One last tip: medications should be removed from the home entirely or, at the least, temporarily stored in a refrigerator to protect them from the heat.

Certain Items Should Be Removed from the Home

Heat treatment for bed bug removal is extremely safe. However, there are some household items that can be damaged or ruined if they are left in the home during the process. Before your treatment begins make sure to remove all of the following items from your home:

  • Anything flammable (alcohol, lighters and lighter fluid, aerosol sprays, kerosene, etc.)
  • Wooden and Stringed instruments (guitars, pianos, clarinets and other wind instruments, etc.)
  • Vinyl LPs and cassette recordings
  • Cosmetics
  • Houseplants
  • Paintings
  • Batteries and battery operated appliances
  • Smoke detectors
  • Medications (vitamins, prescription meds, etc.). These can also be temporarily stored in a refrigerator if they are temperature stable.

Bed bugs often hide in electronics so these should be left in the home during a heat treatment.
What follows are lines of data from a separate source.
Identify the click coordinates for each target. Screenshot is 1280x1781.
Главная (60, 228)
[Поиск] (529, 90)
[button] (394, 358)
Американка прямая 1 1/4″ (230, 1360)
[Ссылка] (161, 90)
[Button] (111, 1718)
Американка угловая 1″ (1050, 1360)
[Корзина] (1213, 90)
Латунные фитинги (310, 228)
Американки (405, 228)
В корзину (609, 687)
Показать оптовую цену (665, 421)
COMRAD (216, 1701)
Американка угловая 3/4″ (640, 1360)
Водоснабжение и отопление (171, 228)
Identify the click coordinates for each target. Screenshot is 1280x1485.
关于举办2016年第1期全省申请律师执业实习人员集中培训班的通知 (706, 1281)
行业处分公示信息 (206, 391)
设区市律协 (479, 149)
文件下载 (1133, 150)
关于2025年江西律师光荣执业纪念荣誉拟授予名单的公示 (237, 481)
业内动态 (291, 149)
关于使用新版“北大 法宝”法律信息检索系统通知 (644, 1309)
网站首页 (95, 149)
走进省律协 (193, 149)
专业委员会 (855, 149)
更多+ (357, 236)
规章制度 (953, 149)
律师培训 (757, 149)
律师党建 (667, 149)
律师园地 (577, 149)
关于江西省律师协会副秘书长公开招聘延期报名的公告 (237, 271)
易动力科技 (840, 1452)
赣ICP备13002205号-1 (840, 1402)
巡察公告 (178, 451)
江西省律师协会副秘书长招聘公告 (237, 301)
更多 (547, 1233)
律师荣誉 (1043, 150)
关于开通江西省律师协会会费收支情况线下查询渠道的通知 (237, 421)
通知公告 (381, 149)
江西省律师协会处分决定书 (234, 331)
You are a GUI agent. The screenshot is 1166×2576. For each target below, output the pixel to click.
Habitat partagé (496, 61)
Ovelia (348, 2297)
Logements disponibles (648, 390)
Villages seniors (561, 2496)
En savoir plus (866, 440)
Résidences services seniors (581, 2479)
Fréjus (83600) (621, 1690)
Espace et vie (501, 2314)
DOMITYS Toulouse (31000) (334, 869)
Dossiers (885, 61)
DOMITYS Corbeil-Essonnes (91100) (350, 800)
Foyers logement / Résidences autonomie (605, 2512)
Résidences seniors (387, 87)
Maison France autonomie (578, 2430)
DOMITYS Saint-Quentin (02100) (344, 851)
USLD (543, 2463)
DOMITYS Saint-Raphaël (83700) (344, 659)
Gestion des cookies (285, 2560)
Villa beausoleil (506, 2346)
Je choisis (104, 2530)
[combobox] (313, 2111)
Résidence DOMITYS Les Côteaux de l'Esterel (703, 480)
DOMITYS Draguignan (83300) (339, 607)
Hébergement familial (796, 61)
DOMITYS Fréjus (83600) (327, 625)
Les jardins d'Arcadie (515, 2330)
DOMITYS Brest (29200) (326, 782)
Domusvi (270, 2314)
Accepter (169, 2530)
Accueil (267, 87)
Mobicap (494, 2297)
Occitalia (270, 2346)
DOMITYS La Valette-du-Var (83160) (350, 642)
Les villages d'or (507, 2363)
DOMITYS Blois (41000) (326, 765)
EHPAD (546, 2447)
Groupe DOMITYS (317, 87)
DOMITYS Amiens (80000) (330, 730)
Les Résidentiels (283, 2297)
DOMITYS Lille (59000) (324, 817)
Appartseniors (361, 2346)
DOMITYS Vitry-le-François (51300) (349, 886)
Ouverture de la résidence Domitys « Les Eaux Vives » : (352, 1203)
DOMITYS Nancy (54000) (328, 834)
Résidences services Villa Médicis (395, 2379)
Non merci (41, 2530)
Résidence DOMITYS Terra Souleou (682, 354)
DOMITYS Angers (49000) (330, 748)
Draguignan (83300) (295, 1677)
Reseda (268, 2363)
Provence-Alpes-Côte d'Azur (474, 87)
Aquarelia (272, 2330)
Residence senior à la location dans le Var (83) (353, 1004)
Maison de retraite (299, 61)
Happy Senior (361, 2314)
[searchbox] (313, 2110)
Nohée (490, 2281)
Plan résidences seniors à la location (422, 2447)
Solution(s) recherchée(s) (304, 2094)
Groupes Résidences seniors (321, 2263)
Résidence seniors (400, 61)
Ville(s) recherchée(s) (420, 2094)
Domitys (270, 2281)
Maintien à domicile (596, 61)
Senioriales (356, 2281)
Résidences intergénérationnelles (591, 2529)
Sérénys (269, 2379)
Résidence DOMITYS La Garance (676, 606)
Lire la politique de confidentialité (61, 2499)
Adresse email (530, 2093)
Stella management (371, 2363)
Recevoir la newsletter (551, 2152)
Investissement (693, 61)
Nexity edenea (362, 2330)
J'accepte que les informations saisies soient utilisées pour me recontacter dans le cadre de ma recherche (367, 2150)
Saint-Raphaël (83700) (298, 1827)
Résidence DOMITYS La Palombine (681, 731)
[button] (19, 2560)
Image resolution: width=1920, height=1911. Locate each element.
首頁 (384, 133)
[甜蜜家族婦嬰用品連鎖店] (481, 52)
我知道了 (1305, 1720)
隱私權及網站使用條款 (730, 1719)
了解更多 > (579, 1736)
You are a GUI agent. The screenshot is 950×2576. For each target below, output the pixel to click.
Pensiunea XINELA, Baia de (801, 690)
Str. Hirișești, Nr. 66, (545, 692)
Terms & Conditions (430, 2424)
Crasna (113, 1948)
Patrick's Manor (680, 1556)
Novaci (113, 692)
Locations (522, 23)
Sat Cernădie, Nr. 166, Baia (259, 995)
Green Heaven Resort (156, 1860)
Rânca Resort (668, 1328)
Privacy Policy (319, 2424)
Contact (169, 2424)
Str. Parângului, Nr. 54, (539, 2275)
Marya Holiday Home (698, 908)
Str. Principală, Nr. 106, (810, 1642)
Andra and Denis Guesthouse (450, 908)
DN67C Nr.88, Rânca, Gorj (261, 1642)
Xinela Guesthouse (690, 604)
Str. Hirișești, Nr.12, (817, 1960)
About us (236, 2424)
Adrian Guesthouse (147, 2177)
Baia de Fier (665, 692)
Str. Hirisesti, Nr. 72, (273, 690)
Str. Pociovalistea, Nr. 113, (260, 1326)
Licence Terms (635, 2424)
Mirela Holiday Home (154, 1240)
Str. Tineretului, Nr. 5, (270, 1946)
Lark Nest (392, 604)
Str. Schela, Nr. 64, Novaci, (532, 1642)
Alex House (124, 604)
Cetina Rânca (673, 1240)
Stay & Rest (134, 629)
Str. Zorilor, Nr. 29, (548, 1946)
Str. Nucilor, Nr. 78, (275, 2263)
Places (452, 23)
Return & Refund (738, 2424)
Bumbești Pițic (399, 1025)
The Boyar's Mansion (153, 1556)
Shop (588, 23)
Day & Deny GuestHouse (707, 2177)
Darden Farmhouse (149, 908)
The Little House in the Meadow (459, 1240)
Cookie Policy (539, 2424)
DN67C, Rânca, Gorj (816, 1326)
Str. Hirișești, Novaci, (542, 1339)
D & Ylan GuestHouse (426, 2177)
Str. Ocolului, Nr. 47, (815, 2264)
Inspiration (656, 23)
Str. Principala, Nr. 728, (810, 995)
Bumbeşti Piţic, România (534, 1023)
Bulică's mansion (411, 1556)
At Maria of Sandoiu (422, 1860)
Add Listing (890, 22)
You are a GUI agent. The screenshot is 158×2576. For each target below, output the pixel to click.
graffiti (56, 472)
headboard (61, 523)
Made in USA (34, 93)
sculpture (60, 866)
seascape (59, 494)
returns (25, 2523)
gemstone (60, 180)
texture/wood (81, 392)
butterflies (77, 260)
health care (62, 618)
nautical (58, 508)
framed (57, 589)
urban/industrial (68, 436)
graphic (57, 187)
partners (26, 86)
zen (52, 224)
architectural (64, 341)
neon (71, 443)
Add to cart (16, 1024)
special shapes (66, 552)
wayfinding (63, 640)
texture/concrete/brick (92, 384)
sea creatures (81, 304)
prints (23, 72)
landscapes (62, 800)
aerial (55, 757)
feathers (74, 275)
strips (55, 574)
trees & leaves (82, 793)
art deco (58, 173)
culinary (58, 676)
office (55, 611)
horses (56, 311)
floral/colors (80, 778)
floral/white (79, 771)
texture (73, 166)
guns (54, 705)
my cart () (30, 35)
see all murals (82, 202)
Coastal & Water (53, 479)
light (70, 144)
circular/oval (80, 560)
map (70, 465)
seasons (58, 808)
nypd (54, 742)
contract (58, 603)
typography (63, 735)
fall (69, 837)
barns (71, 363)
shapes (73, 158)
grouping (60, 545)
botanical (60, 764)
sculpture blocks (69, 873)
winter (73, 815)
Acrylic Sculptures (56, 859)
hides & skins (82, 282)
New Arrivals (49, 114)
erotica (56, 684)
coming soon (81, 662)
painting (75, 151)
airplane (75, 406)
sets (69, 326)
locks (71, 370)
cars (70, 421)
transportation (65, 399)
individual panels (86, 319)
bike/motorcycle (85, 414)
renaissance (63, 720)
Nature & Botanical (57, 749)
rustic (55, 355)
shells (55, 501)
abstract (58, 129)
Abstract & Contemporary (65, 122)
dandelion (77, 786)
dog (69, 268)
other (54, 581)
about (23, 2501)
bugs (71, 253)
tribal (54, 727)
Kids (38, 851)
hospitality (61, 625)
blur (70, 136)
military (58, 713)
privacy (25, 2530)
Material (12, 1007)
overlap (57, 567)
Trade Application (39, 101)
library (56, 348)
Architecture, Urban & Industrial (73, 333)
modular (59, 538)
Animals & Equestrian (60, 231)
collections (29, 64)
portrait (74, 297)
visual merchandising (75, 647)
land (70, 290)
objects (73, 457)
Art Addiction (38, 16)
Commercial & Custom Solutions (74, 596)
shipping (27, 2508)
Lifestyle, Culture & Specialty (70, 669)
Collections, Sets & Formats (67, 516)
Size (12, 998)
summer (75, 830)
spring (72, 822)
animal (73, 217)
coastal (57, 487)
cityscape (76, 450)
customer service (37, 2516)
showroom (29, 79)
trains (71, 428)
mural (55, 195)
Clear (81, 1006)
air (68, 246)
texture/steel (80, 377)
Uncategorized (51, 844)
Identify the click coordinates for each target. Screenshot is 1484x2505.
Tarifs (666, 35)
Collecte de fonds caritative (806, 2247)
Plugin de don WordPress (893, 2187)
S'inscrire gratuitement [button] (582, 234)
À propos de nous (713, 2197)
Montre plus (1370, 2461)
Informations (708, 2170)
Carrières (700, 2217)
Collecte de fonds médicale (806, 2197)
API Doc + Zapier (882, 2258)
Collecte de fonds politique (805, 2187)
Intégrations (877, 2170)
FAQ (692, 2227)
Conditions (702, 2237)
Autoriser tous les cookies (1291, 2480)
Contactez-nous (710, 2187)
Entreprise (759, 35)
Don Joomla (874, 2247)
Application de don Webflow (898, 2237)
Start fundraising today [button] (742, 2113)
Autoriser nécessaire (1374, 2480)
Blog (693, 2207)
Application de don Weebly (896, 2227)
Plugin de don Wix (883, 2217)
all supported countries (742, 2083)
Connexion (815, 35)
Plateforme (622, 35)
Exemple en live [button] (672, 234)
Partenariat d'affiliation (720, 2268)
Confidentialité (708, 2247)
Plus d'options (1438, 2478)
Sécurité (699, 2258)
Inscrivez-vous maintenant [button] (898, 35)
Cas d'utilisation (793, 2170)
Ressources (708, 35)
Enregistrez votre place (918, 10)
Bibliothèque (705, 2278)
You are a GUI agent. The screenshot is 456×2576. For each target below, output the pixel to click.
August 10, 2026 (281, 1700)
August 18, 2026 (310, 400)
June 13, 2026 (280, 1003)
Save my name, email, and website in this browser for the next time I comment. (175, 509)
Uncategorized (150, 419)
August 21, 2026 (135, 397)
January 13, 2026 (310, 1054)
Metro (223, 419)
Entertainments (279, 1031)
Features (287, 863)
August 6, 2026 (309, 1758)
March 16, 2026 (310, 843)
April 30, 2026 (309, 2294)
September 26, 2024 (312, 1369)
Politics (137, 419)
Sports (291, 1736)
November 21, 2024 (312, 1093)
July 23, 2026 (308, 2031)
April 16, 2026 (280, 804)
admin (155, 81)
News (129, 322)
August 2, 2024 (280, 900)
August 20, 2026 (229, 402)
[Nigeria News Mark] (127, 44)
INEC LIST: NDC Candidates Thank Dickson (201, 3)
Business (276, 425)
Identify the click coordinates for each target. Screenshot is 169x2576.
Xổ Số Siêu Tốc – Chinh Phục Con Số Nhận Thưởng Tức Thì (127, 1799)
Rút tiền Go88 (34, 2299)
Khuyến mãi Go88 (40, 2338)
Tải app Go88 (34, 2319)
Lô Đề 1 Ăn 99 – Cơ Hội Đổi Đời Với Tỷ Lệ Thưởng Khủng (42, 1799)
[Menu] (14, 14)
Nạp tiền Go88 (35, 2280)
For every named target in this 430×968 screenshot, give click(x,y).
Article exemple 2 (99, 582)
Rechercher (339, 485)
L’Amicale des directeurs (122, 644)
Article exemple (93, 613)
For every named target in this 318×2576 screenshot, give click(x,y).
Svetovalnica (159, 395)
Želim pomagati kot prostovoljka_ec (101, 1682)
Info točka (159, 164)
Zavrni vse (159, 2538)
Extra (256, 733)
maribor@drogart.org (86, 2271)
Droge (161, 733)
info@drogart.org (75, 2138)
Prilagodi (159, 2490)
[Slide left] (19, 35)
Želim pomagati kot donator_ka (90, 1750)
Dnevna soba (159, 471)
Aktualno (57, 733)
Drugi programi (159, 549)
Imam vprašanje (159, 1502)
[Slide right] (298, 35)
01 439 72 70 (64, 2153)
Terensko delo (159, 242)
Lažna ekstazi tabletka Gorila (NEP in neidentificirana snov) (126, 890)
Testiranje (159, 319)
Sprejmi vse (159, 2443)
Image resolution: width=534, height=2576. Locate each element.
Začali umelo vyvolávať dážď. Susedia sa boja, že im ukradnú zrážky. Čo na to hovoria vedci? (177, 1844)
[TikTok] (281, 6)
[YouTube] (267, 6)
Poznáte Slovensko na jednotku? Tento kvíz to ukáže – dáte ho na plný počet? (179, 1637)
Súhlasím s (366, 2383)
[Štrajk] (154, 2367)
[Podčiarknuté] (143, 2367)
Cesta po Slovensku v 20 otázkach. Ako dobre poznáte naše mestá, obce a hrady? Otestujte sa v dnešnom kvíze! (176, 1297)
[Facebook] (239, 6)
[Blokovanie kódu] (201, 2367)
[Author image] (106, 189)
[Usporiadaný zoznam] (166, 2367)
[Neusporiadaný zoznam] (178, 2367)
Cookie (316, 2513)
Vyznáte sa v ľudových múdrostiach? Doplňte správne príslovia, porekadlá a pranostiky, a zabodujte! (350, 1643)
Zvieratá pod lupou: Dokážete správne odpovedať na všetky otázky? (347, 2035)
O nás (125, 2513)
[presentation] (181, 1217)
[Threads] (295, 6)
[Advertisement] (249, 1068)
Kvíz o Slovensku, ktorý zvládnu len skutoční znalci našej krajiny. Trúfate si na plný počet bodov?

The heat should not adversely affect electronics.

Final Inspection

Finally, take a last look around your home before the heat treatment begins. Once the process is started it cannot be interrupted. Take a final walk through and make sure everything that should be removed has been and that storage areas are clear and open to the air. Unplug any power cords (including computers, refrigerators, etc.) and make sure all vents and power outlets are uncovered and open to the air.

Be Prepared to be Patient

Bed bug heat treatments can take between 6 and 8 hours depending on the size of the area and the level of infestation. Make your plans accordingly and decide where you will be spending that time while your removal team is working on your home. Once the process has been completed and the ambient temperature has returned to normal your bed bug removal experts will notify you. At that point you will be able to reenter your home and begin clean up procedures.

Heat treatment is a safe and effective method for bed bug removal. If you suspect your home or office has been invaded by bed bugs contact a professional bed bug inspection and removal service at your first opportunity. The sooner you take action, the quicker you can eliminate the infestation and get your life back on track.